Promising prospects that will defeat superbacteria
Work is now underway on a number of priority areas and new tools are being developed that will act on the pathogens or the organism affected by them.
– Antibodies. These are highly precise weapons of the immune system against specific pathogens. Antibodies bind to bacteria and inactivate them or their virulence factors and toxins. Antibody-based drugs have already been developed, and about 10 of them are currently undergoing various stages of clinical trials. Last year, the FDA approved one of these drugs, bezlotoxumab, designed to prevent recurrent infections caused by Clostridium difficile bacteria (occurring in 25-30% of cases). Clostridium difficile causes diarrhea, which can be fatal in debilitated patients. Bezlotoxumab is an antibody whose action is aimed at neutralizing the toxins that are produced by C. difficile and provoke the disease. It is noteworthy that the course of treatment is only one injection of the drug.
– Probiotics. Live microorganisms (lacto- and bifidobacteria) that, when properly strained and administered in adequate amounts, enhance the health of the human body by influencing local immunity in the gut. Probiotics help to displace pathogens throughout the body and also synthesize bacteriocins, lysozyme and other antimicrobial substances. In a few years, probiotics effective for diarrhea caused by C. difficile should be available.
– Bacteriophages are natural and artificial. These are viruses directed against certain pathogenic bacteria. The selective action of phages is due to the fact that, thanks to their sensors, they bind to the receptors of bacterial cell walls, penetrate bacterial cells and switch them to reproduction of their own kind. With the help of genetic engineering methods phages are improved, giving them new properties. Thus, it is expected that by 2023 bacteriophages capable of fighting P. aeruginosa will be registered.

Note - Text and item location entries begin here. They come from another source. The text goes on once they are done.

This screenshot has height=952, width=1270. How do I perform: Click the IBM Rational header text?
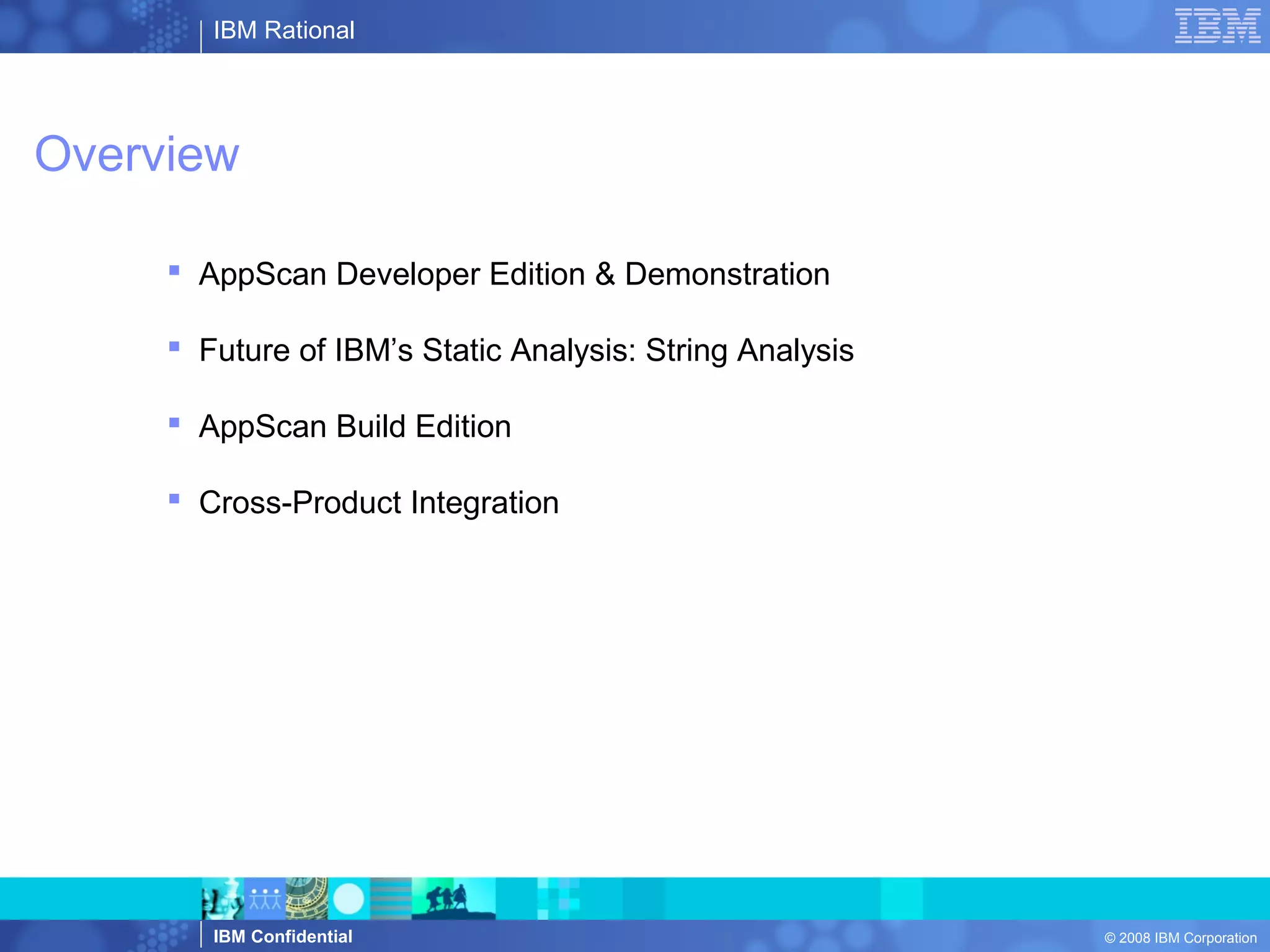[x=284, y=30]
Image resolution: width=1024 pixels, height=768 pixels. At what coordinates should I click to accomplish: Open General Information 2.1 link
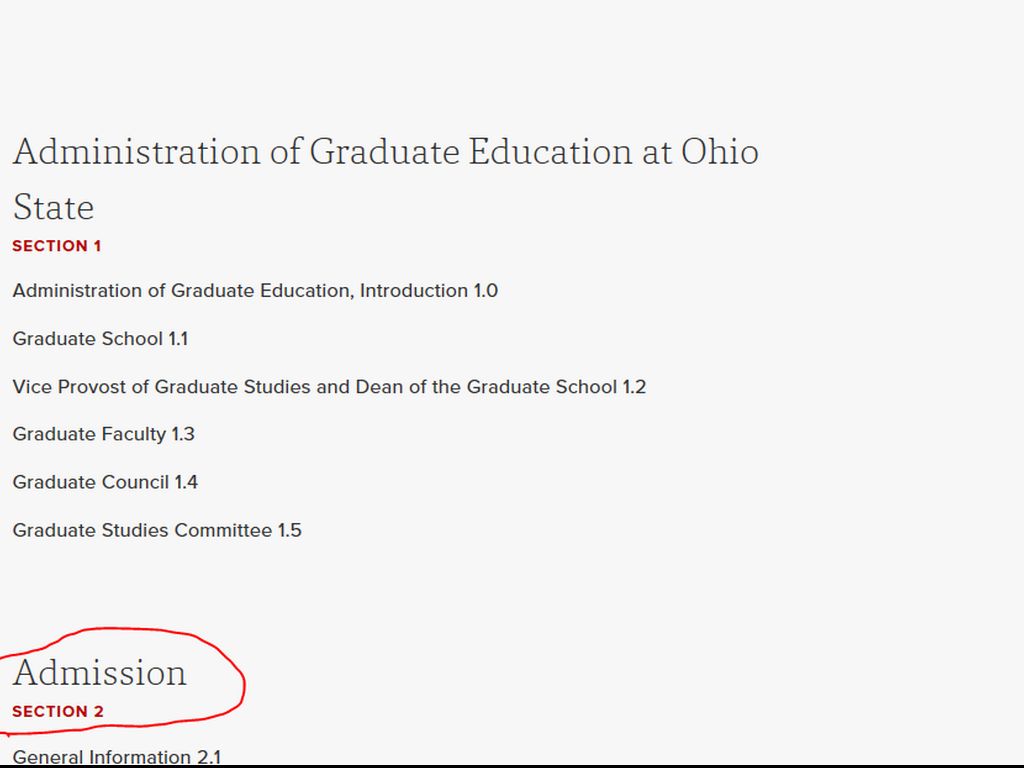[x=117, y=756]
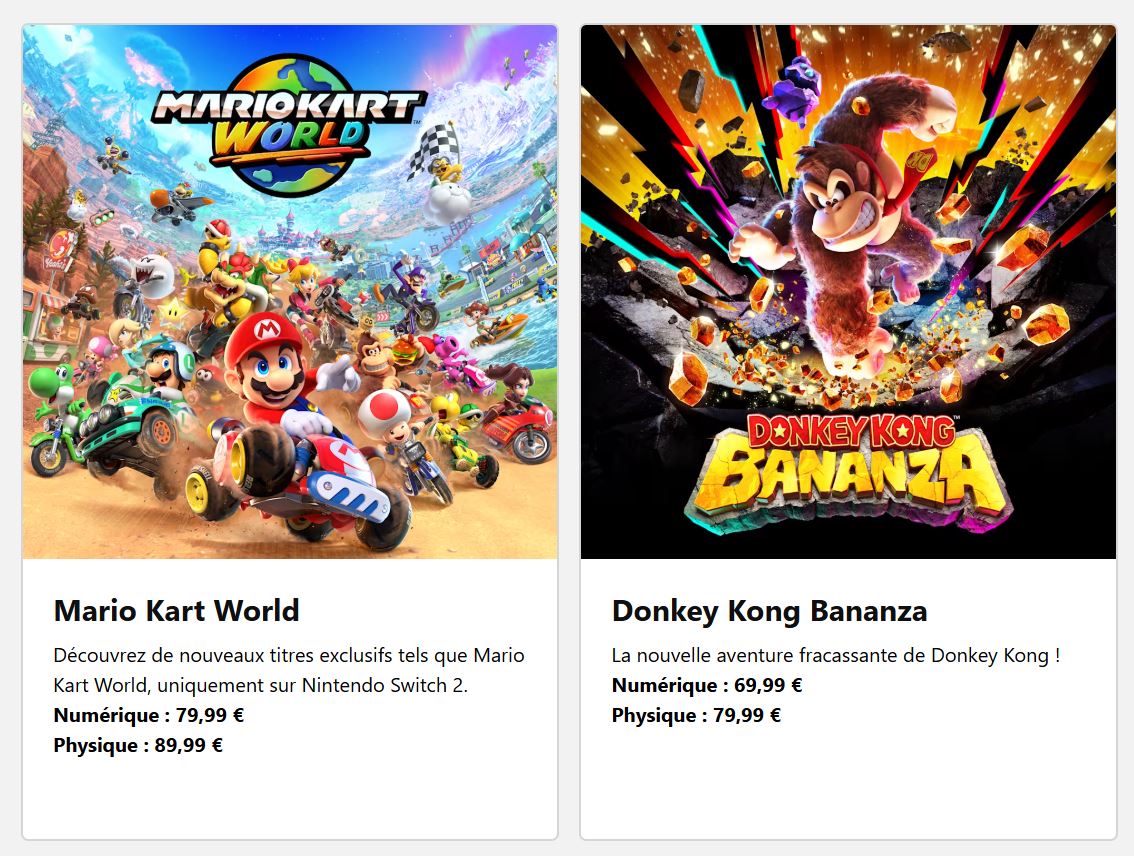
Task: Click the Boo ghost in the artwork
Action: pyautogui.click(x=154, y=276)
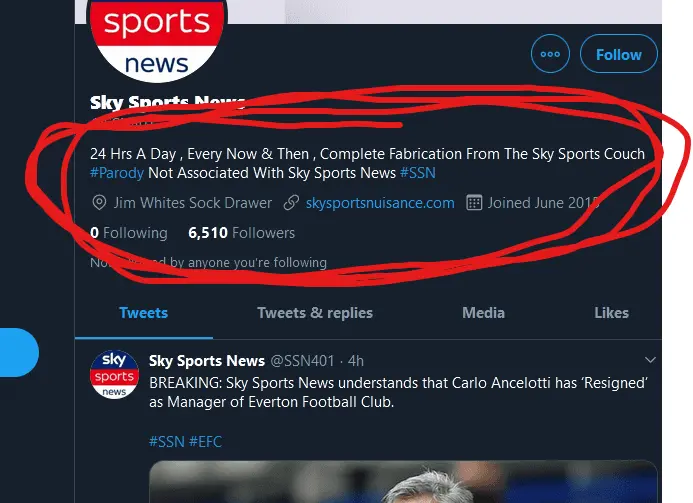This screenshot has height=503, width=693.
Task: Switch to the Tweets tab
Action: [143, 313]
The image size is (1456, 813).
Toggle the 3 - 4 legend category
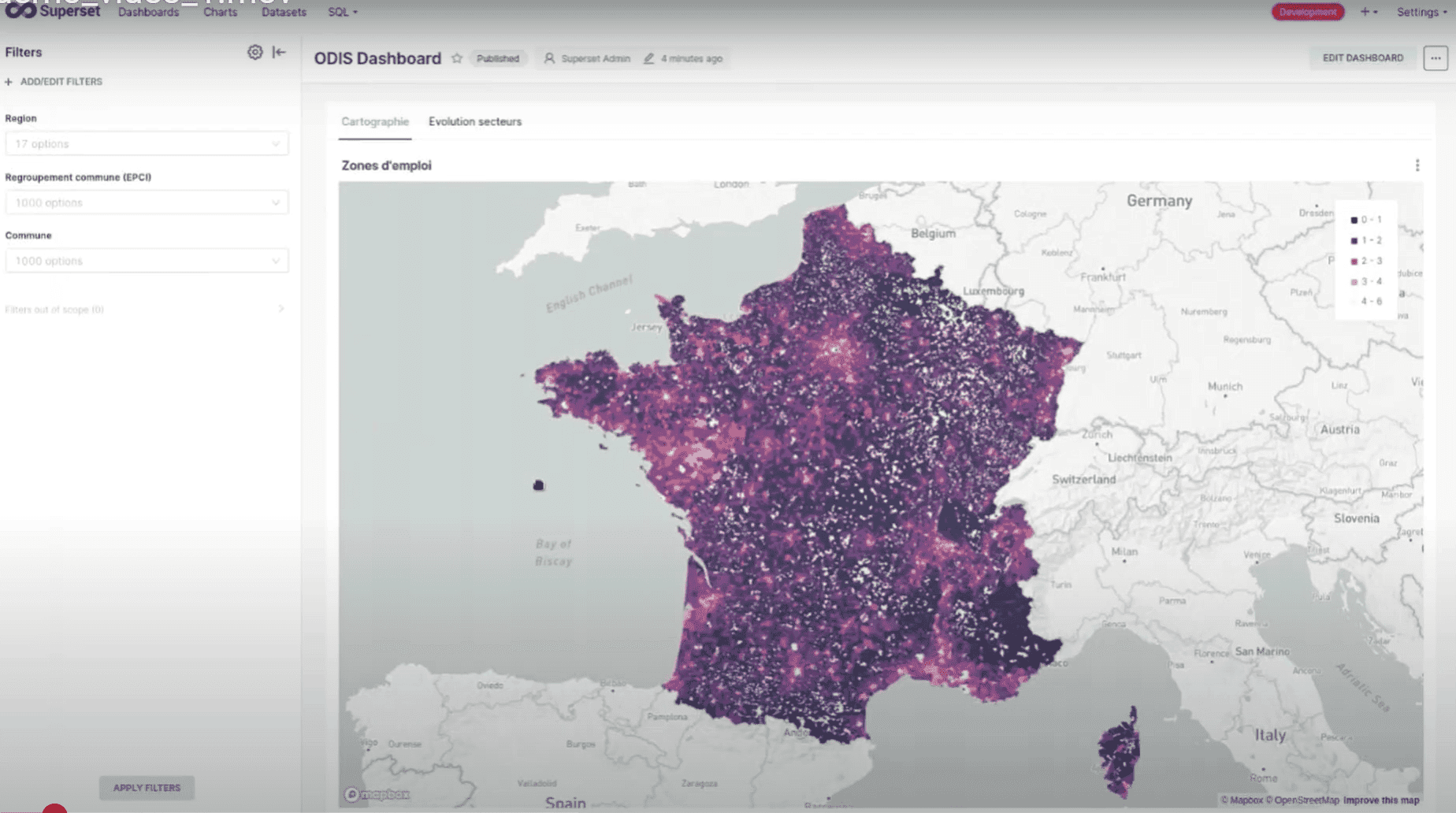click(1366, 281)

– Bacteriolysins. These substances, as their name implies, dissolve bacteria. For pharmaceutical production, substances used by bacteriophages to destroy bacterial cell walls are promising. Lysins are particularly active against Gram-negative pathogens. Two lysine preparations are currently undergoing Phase I clinical trials for the treatment of diseases caused by resistant Staphylococcus aureus.
– Enzymes. The functions of both the immune system and pathogens are largely controlled by enzymes. These substances trigger some processes and inhibit others, which can be used in the development of a new class of antibacterial drugs. For example, the enzyme oligoribonuclease inhibits the exchange of chemical signals between individual bacteria. It can be used to stop or prevent the formation of biofilms at the early stages of their formation.
– Immunomodulators. We are not talking about means that increase nonspecific immunity, but about more complex matters. The fact is that the success of antimicrobial therapy depends on a proper immune response. Sometimes it is necessary to enhance it, and for this purpose it is planned to use bacterial lysates, for example, probiotic strains, which are superior to live probiotics in a number of properties. And in the case of septic shock, it may be necessary, on the contrary, to reduce the excessive immune response to reduce tissue damage due to the action of pro-inflammatory cytokines. Such drugs are still under study.
– Vaccines. Work is underway to develop vaccines aimed at new “targets,” such as resistant Staphylococcus aureus, to reduce the need for new antibiotics. Notably, these drugs would be designed to immunize not only children but also adults, including the elderly and debilitated patients. Several such vaccines are already undergoing Phase II and Phase III clinical trials.
– Antimicrobial peptides. There are no such outstanding achievements in this area of research yet, but it is very promising in terms of creating fundamentally new drugs. The essence here is to involve in the fight against infections small protein molecules, which are factors of the innate immunity system of the human body. Antimicrobial peptides have an indirect effect: they protect the skin, GI tract, and respiratory system by increasing the synthesis and activity of various anti-inflammatory agents. In 2013, peptides that prevent the formation of bacterial biofilms were discovered. So far, their development is at the preclinical stage.